Add support for dehydrated runtime data structures #77884

MichalStrehovsky · 2022-11-04T09:05:47Z

This adds support for dehydrating pointer-rich data structures at compile time and rehydrating them at runtime.

NativeAOT compiler generates several pointer-heavy data structures (the worst offender being MethodTable). These data structures get emitted at compile time and used at runtime to e.g. support casting or virtual method dispatch.

We want to be able to generate structures that have pointers in them because e.g. virtual method dispatch needs to be fast and we don't want to be doing extra math to compute destination (just dereference a pointer in the data structure the compiler generated and call it).

But pointers are big, and there's extra metadata the OS needs in the executable file on top of that (2 bytes on Windows, 24 (!!) bytes on Linux/ELF).
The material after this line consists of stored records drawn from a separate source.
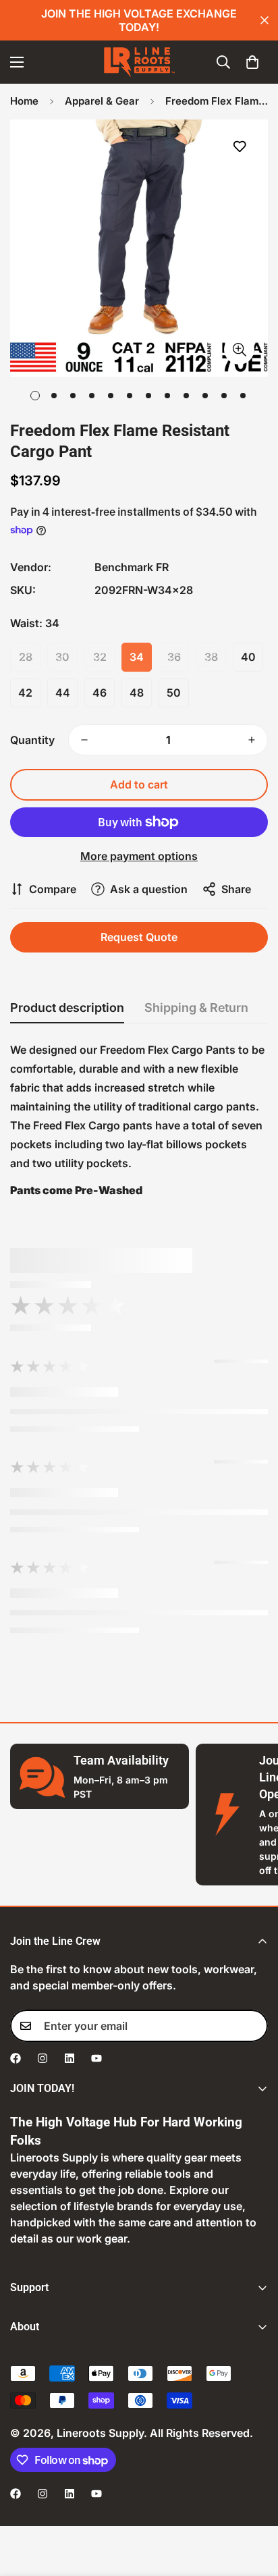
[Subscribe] (253, 2026)
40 (248, 657)
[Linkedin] (69, 2058)
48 (137, 692)
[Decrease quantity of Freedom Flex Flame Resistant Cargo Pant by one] (84, 740)
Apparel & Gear (102, 101)
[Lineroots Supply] (139, 62)
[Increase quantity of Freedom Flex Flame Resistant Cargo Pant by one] (251, 740)
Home (24, 101)
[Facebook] (15, 2058)
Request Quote (139, 937)
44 (62, 692)
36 (174, 657)
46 (99, 692)
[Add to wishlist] (239, 147)
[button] (252, 62)
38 (211, 657)
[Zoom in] (239, 349)
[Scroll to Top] (253, 2504)
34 (137, 657)
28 (25, 657)
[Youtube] (96, 2058)
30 (62, 657)
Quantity (32, 740)
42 (25, 692)
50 (174, 692)
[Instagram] (42, 2058)
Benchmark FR (131, 567)
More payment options (139, 856)
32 (100, 657)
This adds support for "dehydrating" the data structures with pointers at compile time (representing pointers more efficiently) and "rehydrating" them at runtime.

The rehydration is quite fast - I'm seeing 2.2 GB/s throughput on my machine. Hello world rehydrates under a millisecond.

The size savings are significant: 7+% on Windows, 30+% on Linux.

Depends on #77972 getting through (with the update from llvm-project repo).

Cc @dotnet/ilc-contrib

VSadov · 2022-11-07T03:18:49Z

So far I assumed we could have method table pointers emitted in the native code and relocations would take care of them when loaded. But how that would work with rehydration of the method tables?
For example if I have if (o.GetType() == typeof(string)) , would I have an address to string's method table baked into the native code? What happens when I new something? How the code knows where the rehydrated method table is located? Or is the rehydration done in-place? (like we reserve the space and store enough data to later rehydrate/patch up). How do we guarantee the data fits (i.e. compression rate is better than 1)?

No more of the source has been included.